The Distributed Fast Multipole Method (DFMM) is an HPC algorithm that is very widely used for the fast evaluation of potentials in large particle systems. It has applications in the fields of computational physics and engineering for simulations involving electromagnetic, gravitational or fluid interactions between particles. The key idea behind the DFMM algorithm is that it can simulate interactions between particles with good accuracy while greatly reducing the calculation time from O(N^2) to O(N) using a particle clustering and multipole expansion approach. This makes it perfect for very large particle systems that can number in the billions. Several HPC projects have focused on implementing efficient parallel versions of the DFMM algorithm and applying it to cutting edge simulations. For example, researchers at ORNL implemented a massively parallel DFMM code that has been used on their supercomputers to simulate astrophysical problems with up to a trillion particles.
Molecular dynamics simulations are another area that has greatly benefited from advances in high-performance computing. They can model atomic interactions in large biomolecular and material systems over nanosecond to microsecond timescales. This provides a way to study complex dynamic processes like protein folding at an atomistic level. Examples of landmark HPC projects involving molecular dynamics include simulating the folding of complete HIV viral capsids and studying the assembly of microtubules with hundreds of millions of atoms on supercomputers.

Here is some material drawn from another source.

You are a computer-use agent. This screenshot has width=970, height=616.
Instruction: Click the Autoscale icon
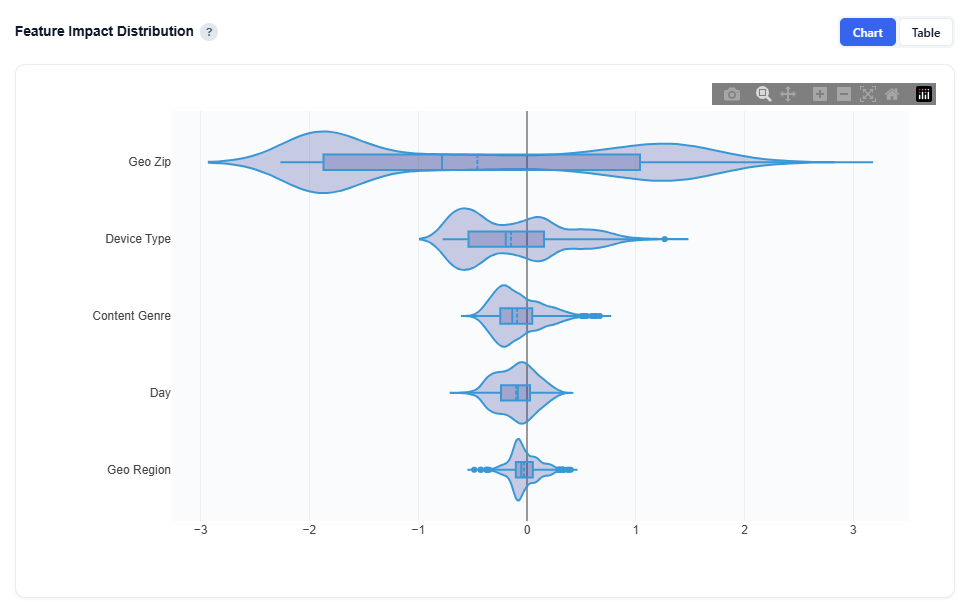pos(868,94)
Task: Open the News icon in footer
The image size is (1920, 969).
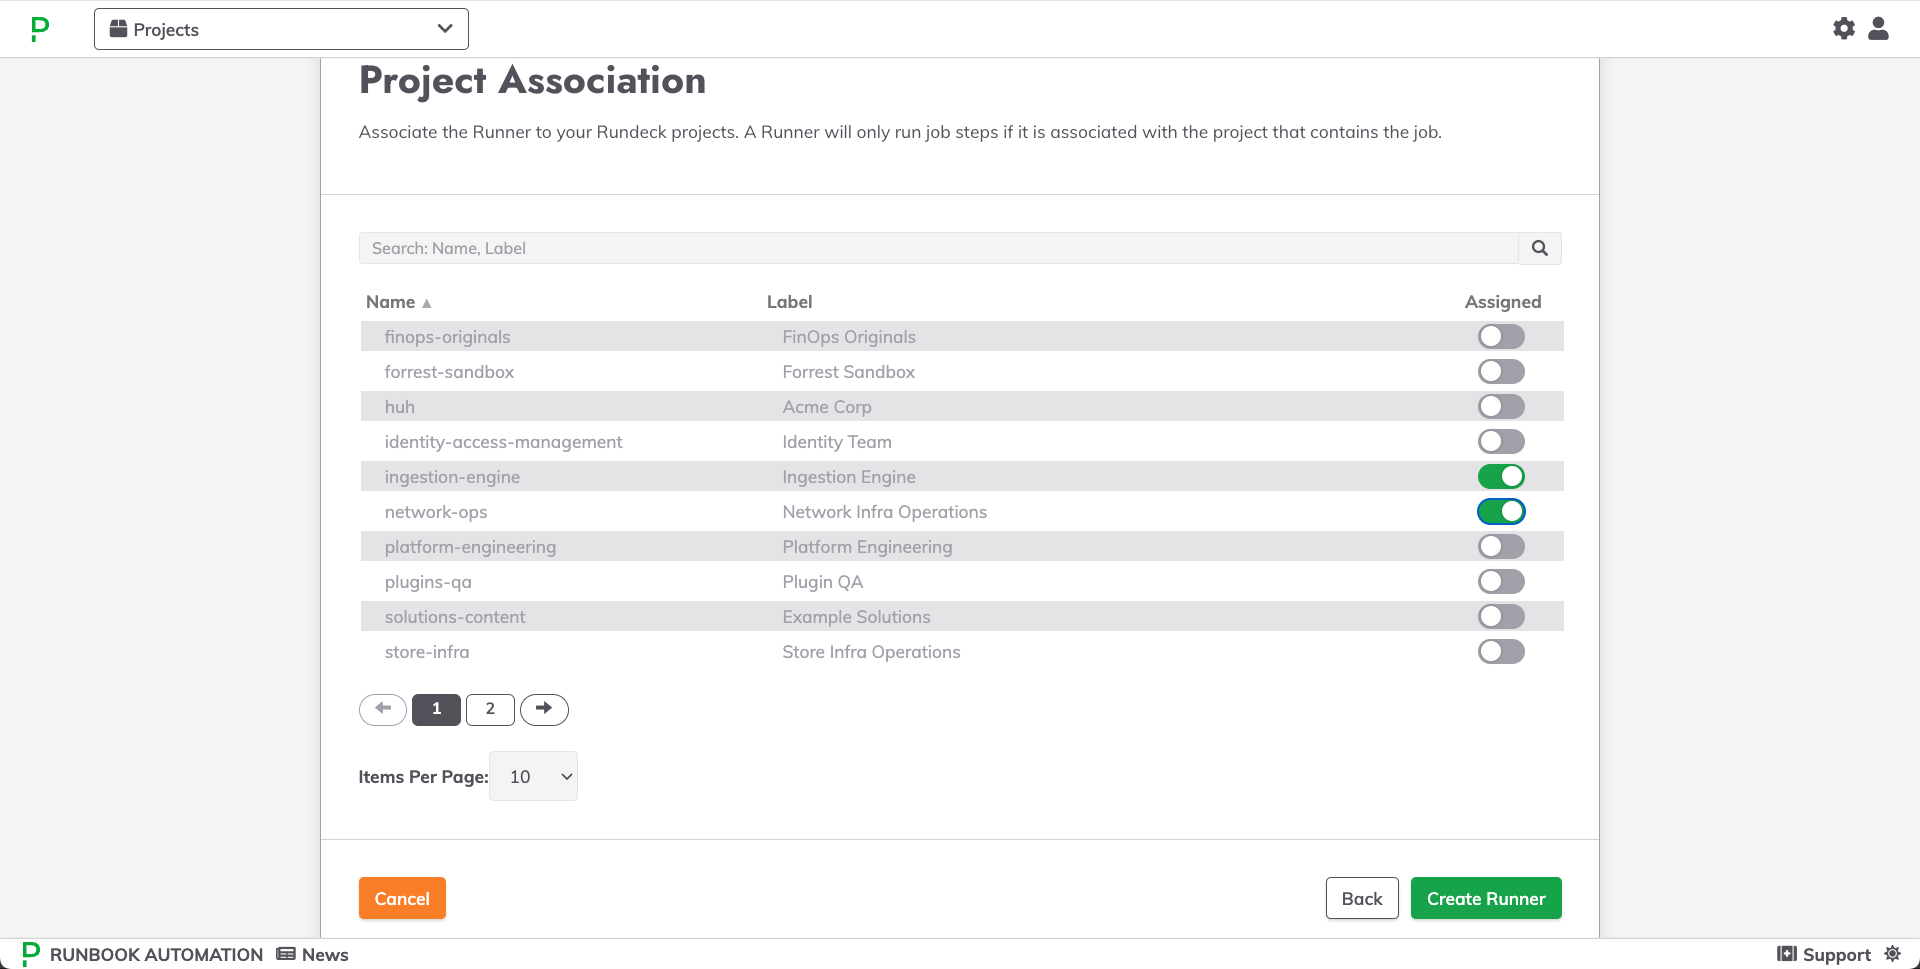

Recent HPC projects by groups like Folding@Home also use distributed computing approaches to crowdsource massive molecular simulations and contribute to research on diseases. The high fidelity models enabled by ever increasing computation power are providing new biological insights that would otherwise not be possible through experimental means alone.
HPC has also transformed various fields within computer science itself through major simulation and modeling initiatives. Notable examples include simulating the behavior of parallel and distributed systems, development of new parallel algorithms, design and optimization of chip architectures, optimizing compilers for supercomputers and studying quantum computing architectures. For instance, major hardware vendors routinely simulate future processors containing billions of transistors before physically fabrication them to save development time and costs. Similarly, studying algorithms for exascale architectures requires first prototyping them on petascale machines through simulation. HPC is thus an enabler for exploring new computational frontiers through in silico experimentation even before the actual implementations are realized.
Some other critical high-performance computing application areas in computer science research that leverage massive computational resources include:
Big data analytics: Projects involving analyzing massive datasets from genomics, web search, social networks etc. on HPC clusters and using techniques like MapReduce. Examples include analyzing NASA’s satellite data or commercial applications by companies like Facebook, Google.
Artificial intelligence: Training very large deep neural networks on datasets containing millions or billions of images/records requires HPC resources with GPUs. Self-driving car simulations, protein structure predictions using deep learning are examples.
Cosmology simulations: Modeling the evolution of the universe and formation of galaxies using computational cosmology on some of the largest supercomputers. Insights into dark matter distribution, properties of the early universe.
Climate modeling: Running global climate models with unprecedented resolution to study changes, make predictions. Projects like CMIP, analyzing petascale climate data.
Cybersecurity: Simulating network traffic, studying botnet behavior, malware analysis, encrypted traffic analysis require high performance systems.
High-performance computing has been instrumental in solving some of the biggest challenges in computer science as well as enabling discovery across a wide breadth of scientific domains by providing massively parallel computational capabilities that were previously unimaginable. It will continue powering innovations in exascale simulations, artificial intelligence, and many emerging areas in the foreseeable future.